# [WHAT IS BEING ASKED]
The records below need to be repeated exactly, though not their pictures.

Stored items
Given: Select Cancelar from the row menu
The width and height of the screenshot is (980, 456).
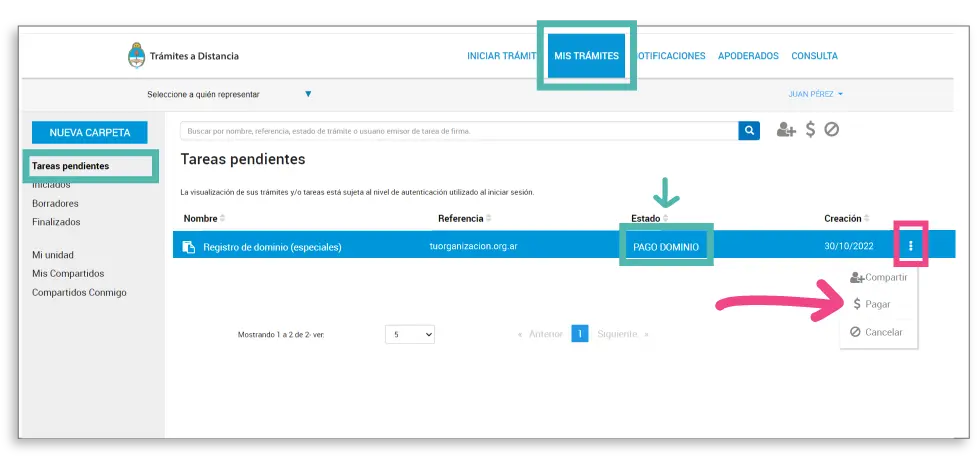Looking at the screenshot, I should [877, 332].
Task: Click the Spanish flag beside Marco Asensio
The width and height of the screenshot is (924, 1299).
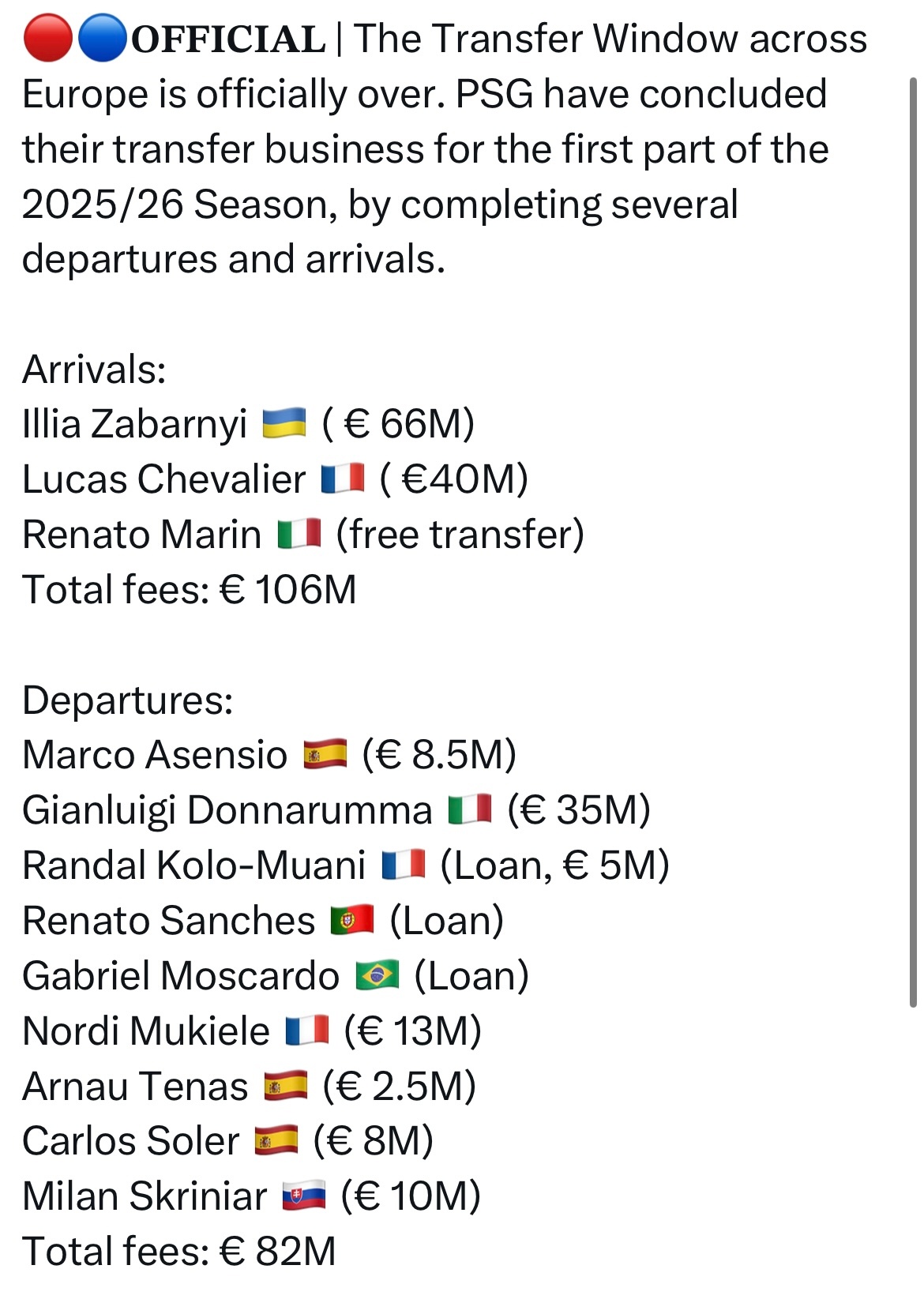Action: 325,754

# [ANSWER FOR THIS EXERCISE]
Given: Select Cancelar from the row menu
The width and height of the screenshot is (980, 456).
Looking at the screenshot, I should [877, 332].
Task: Click the Spanish flag beside Marco Asensio
The width and height of the screenshot is (924, 1299).
Action: 325,754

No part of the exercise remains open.